*Problem description:*
Output each record below exactly. No images go in the copy.
============
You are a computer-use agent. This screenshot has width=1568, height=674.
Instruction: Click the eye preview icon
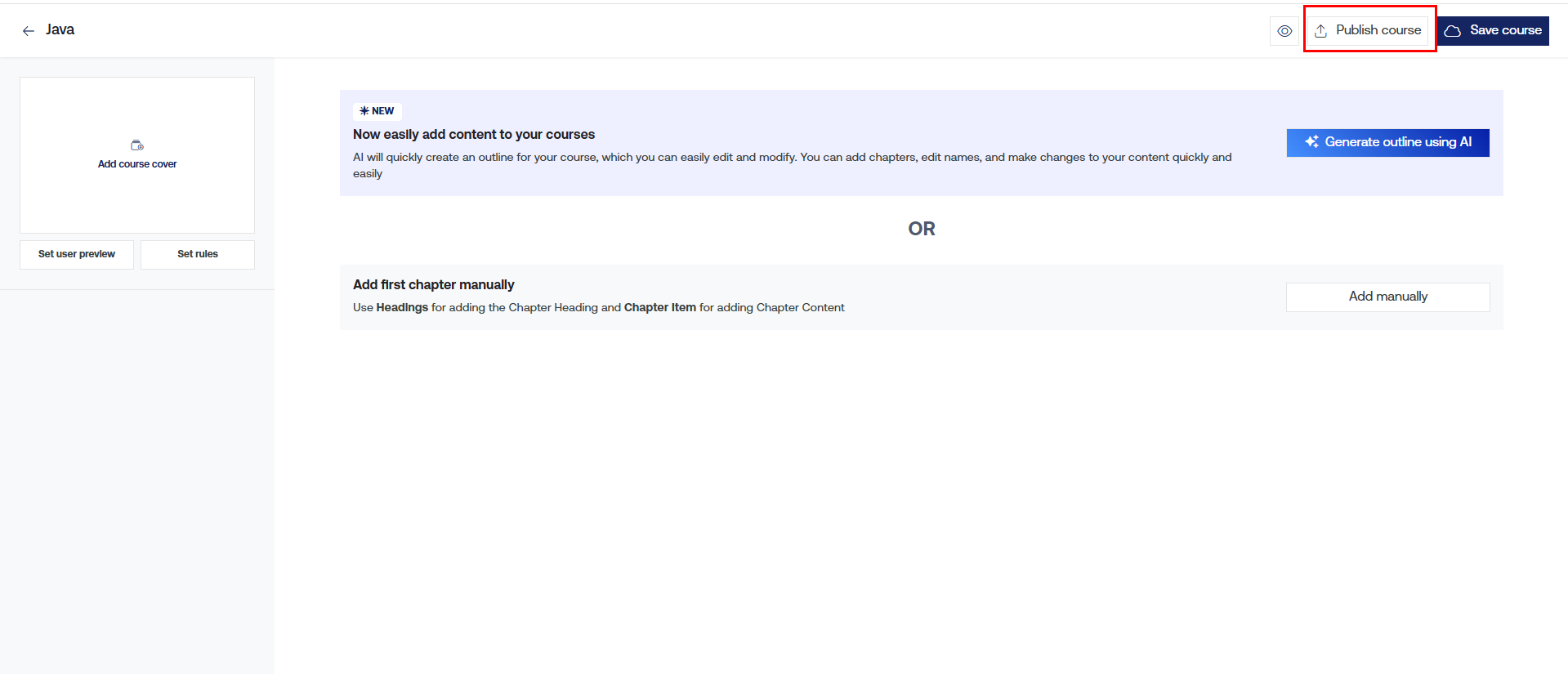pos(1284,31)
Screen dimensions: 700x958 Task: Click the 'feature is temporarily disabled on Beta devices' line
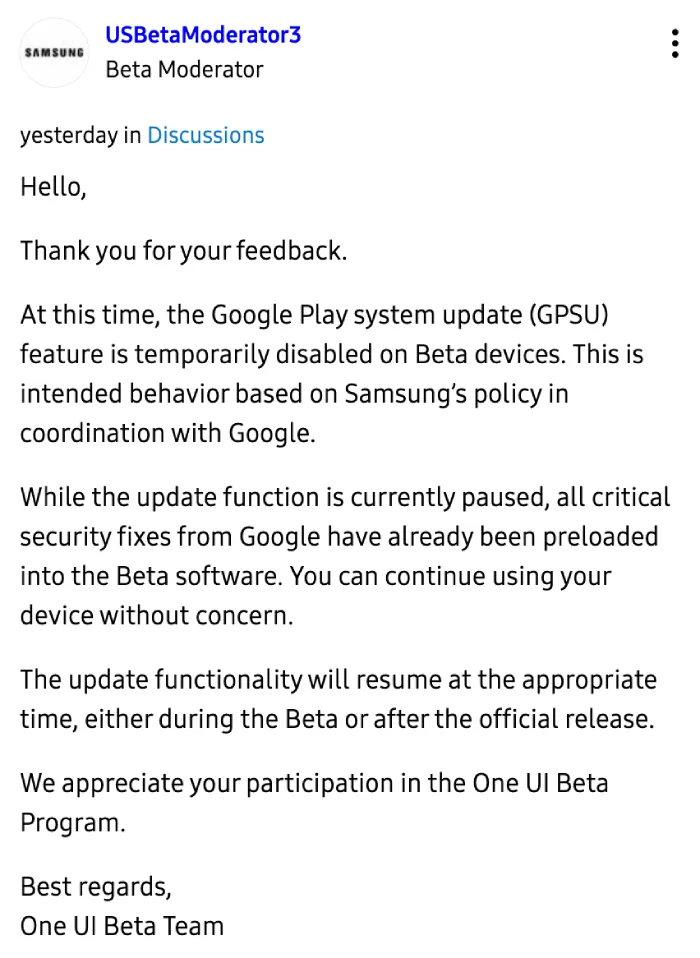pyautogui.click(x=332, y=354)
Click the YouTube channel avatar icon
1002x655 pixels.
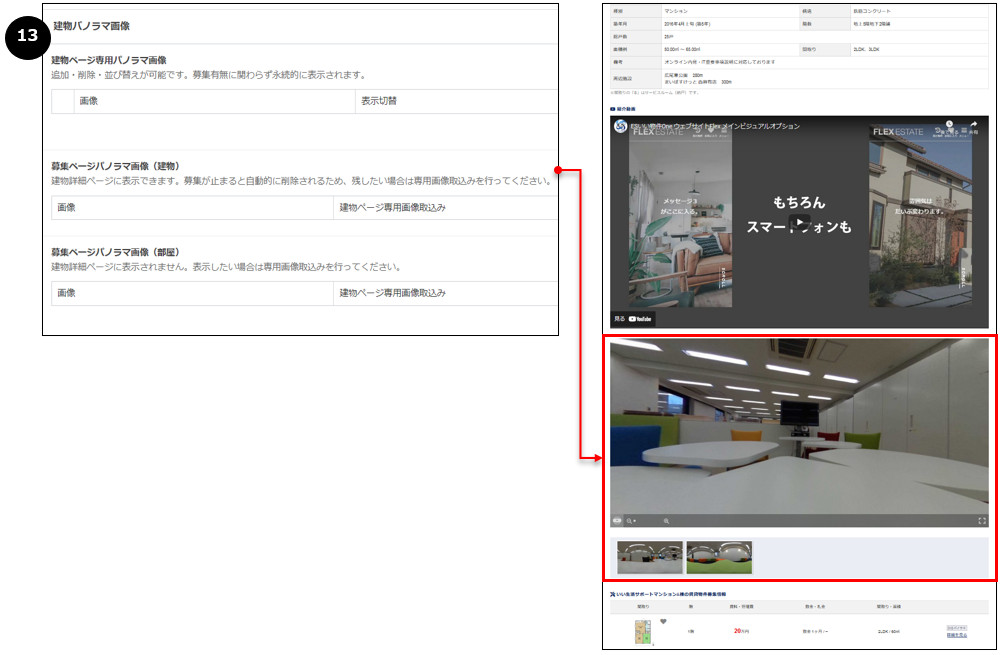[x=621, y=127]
============
*Response area:*
You are a computer-use agent. This screenshot has width=1568, height=674.
Instruction: Click the eye preview icon
pos(1284,31)
Screen dimensions: 700x958 Task: Click the 'feature is temporarily disabled on Beta devices' line
pyautogui.click(x=332, y=354)
Click the YouTube channel avatar icon
1002x655 pixels.
[x=621, y=127]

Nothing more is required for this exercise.